Fertility Ultrasound Tests for Structural Problems
Because various conditions in the uterus and ovaries may contribute to female factor infertility, Dr. Douglas may suggest a transvaginal ultrasound, a painless procedure often included as part of a routine fertility workup. Using a probe, Dr. Douglas can visualize the uterine cavity and search for signs of polyps, fibroids, or other uterine abnormalities. On the day of LH surge, we utilize ultrasounds to measure the thickness of the endometrium, monitor follicle development, and assess the condition of the uterus and ovaries. For example, a thin endometrial lining may indicate a hormonal problem. With a transvaginal ultrasound, we can often detect fibroid tumors, abnormalities of the uterine shape, ovarian cysts, and in some cases, endometriosis.
A sonohysterogram, or a saline infusion sonogram, is an ultrasound of the uterine cavity performed after injecting a sterile saline solution vaginally through the cervix directly into the uterus. Dr. Douglas generally recommends this procedure for female patients who are having trouble conceiving. During a sonohysterogram, the saline expands the uterine walls so that Dr. Douglas can more easily identify abnormalities.

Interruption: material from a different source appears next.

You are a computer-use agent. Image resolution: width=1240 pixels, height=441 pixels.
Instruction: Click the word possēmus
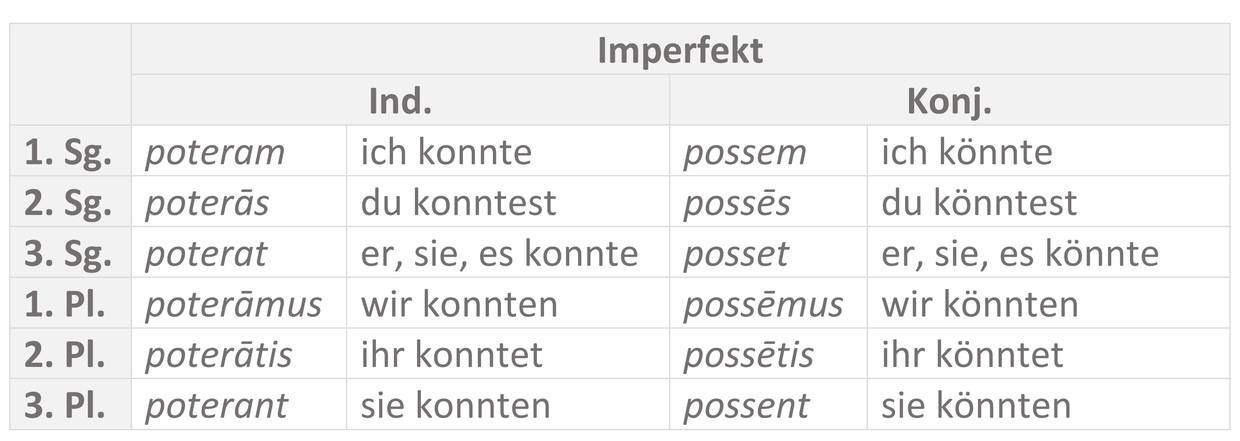point(763,304)
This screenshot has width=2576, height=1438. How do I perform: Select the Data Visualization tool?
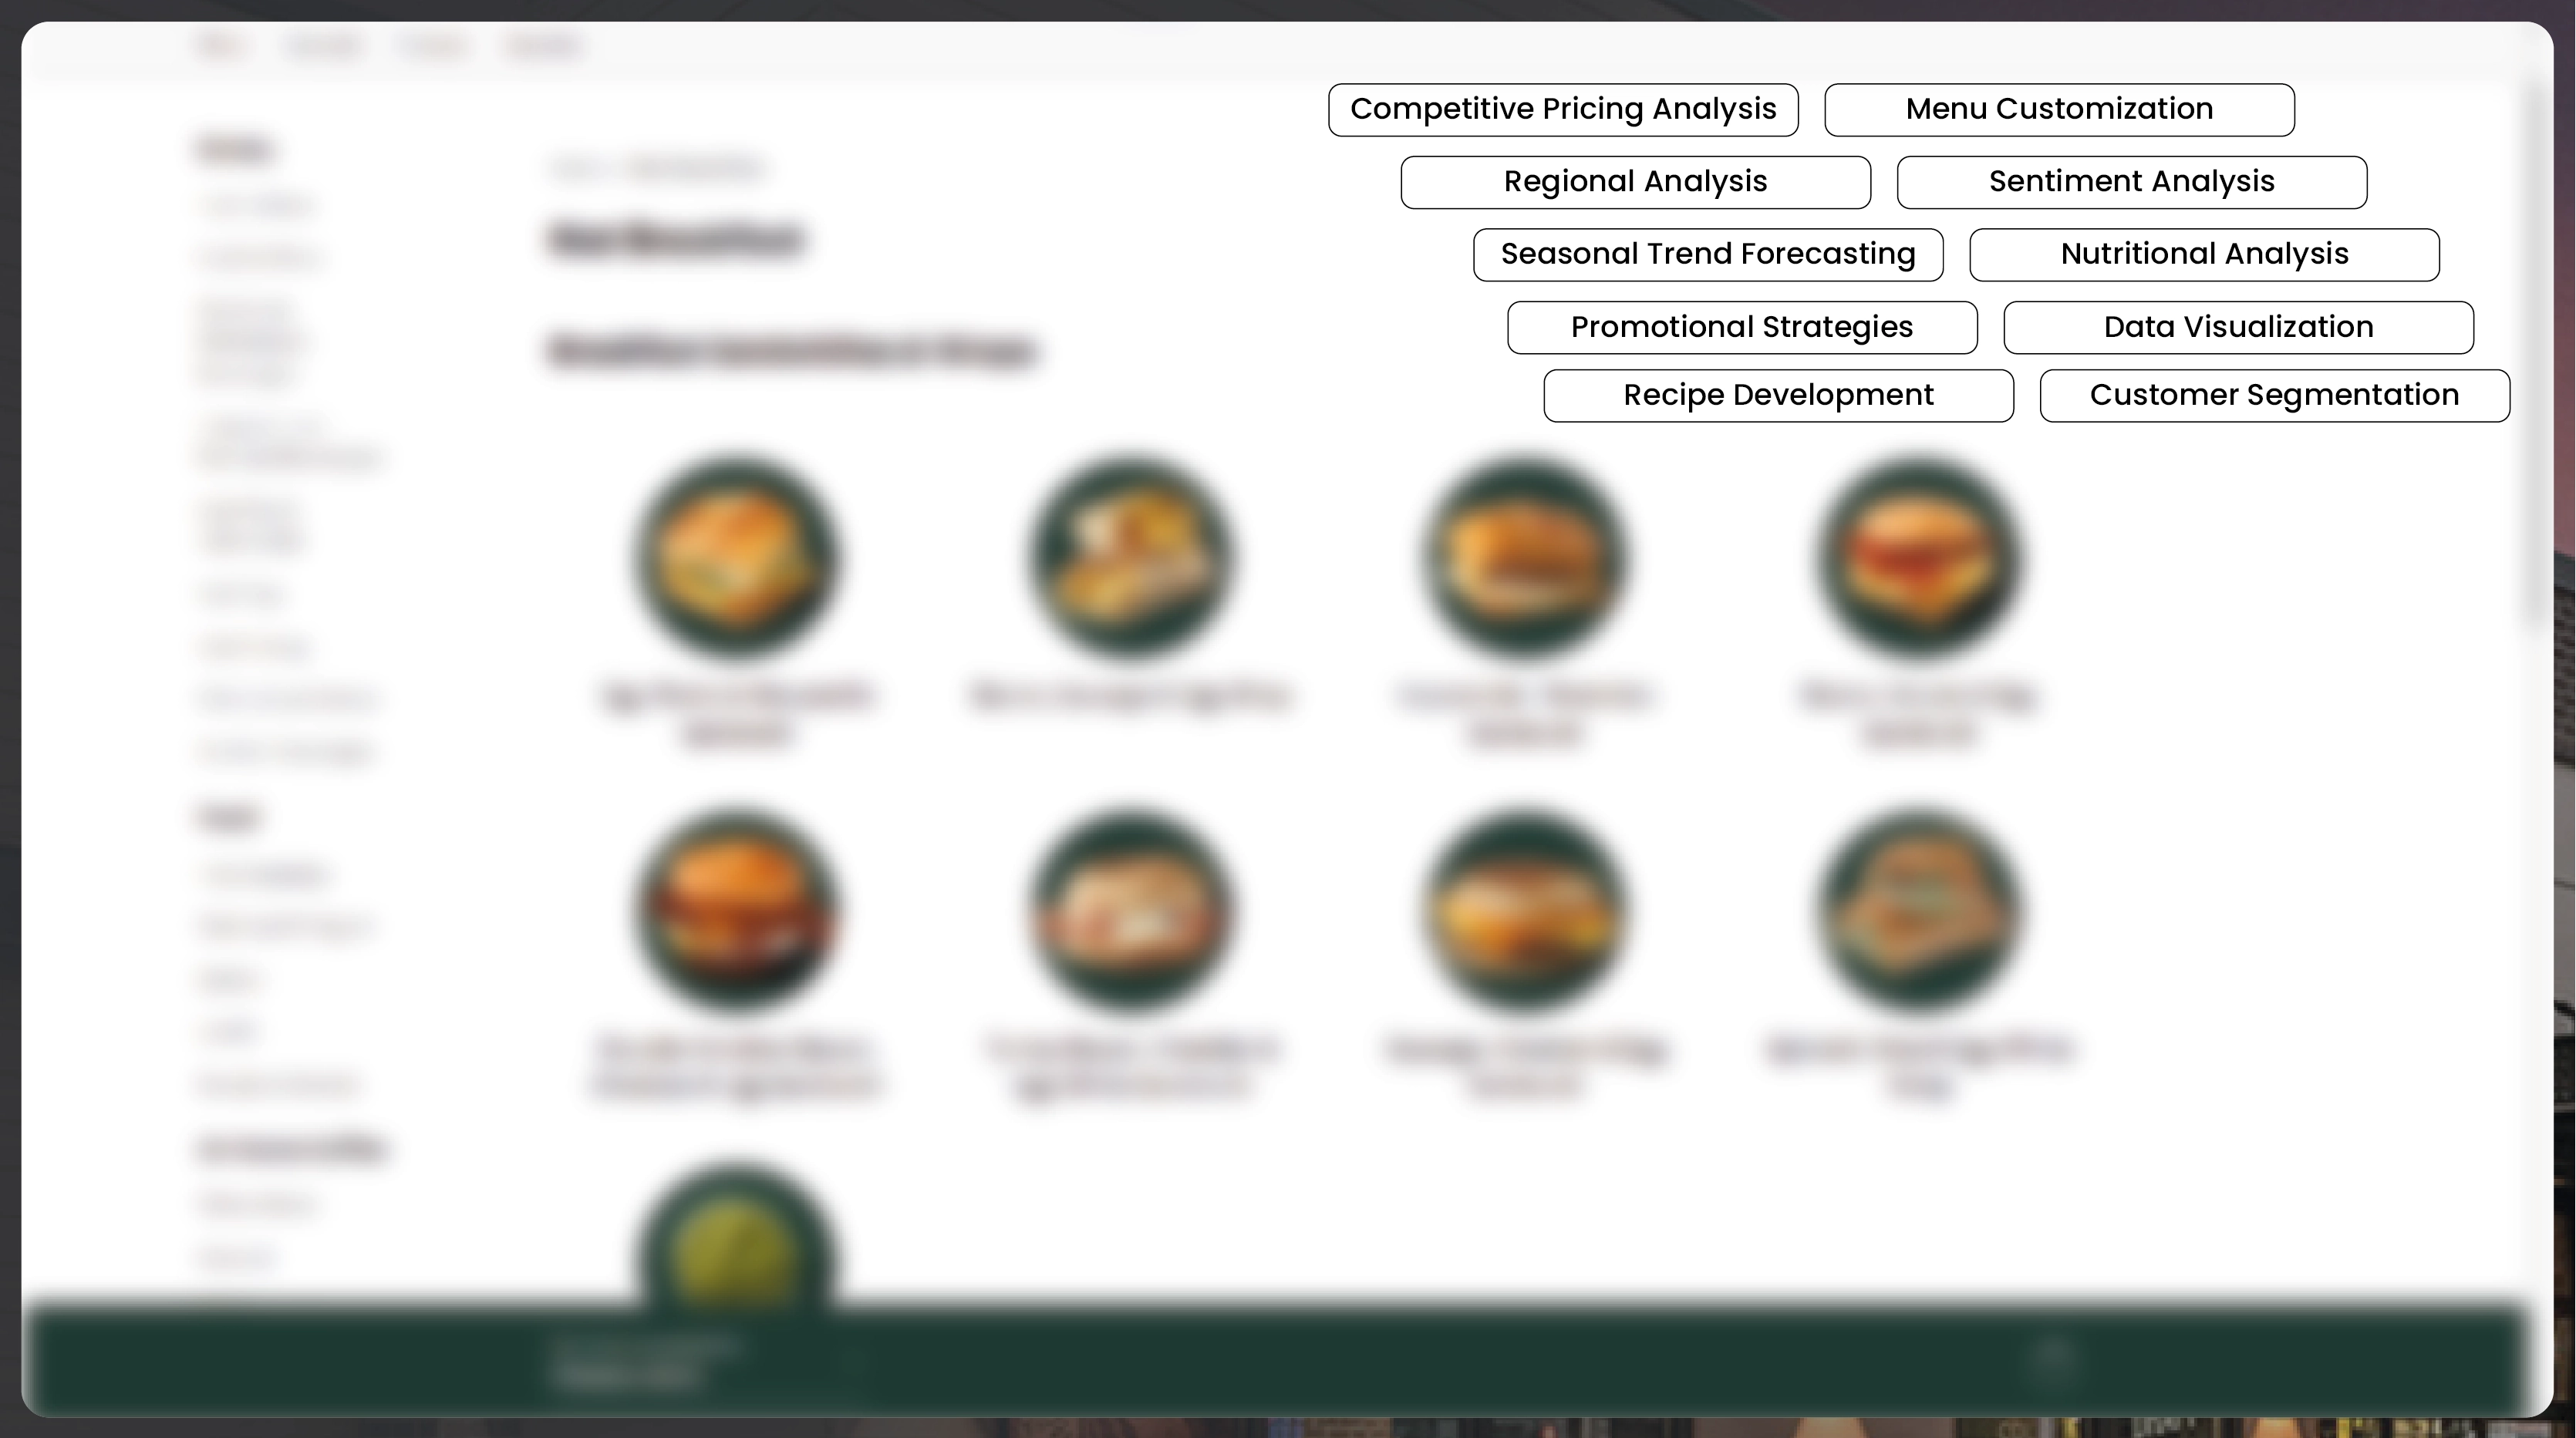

With advances in techniques and diagnostic machines, sonohysterograms offer a good first look inside the uterus. Once the uterine walls are visible, Dr Douglas can use the ultrasound probe to look at structures in the uterus. To get the best view of the uterine walls, Dr. Douglas will time the sonohysterogram at a specific point in a patient’s cycle so that the uterine lining is as thin as possible.
With a sonohysterogram, Dr. Douglas can often diagnosis problems relating to:
- Abnormal vaginal bleeding due to polyps and fibroids
- Recurrent miscarriages
- Uterine abnormalities such as a uterine septum or bicornuate uterus
Patients usually tolerate saline sonohysterogram better than hysterosalpingograms (HSGs), and this scan is not a surgical procedure like a hysteroscopy. Some saline leakage and light spotting may occur afterward. Mild over-the-counter pain relievers such as Advil or Tylenol will alleviate any discomfort.
During a hysterosalpingogram (HSG), an x-ray procedure, a doctor injects a liquid, dye-like solution injected through the cervix so that he can view the inside shape of the uterus and fallopian tubes. The HSG is done with the patient awake and requires no IV sedation. It is done as an out patient procedure and the patient is able to leave immediately. An HSG can cause moderate cramping and mild discomfort, but over-the-counter pain relievers such as ibuprofen or acetaminophen will relieve any soreness. At IVF Plano, some patients are treated with an oral antibiotic, doxycycline prior to the procedure if there is a history or a previous pelvic infection.
The results from an HSG study, can tell Dr. Douglas whether the tubes are open or damaged, and whether the uterine cavity appears normal. Sometimes, an HSG may provide a small increase in fertility because the dye solution potentially “flushes out” the system and allows for better movement of the egg through the tubes. However, this temporary correction only appears to impact fertility for two to three menstrual cycles after the HSG.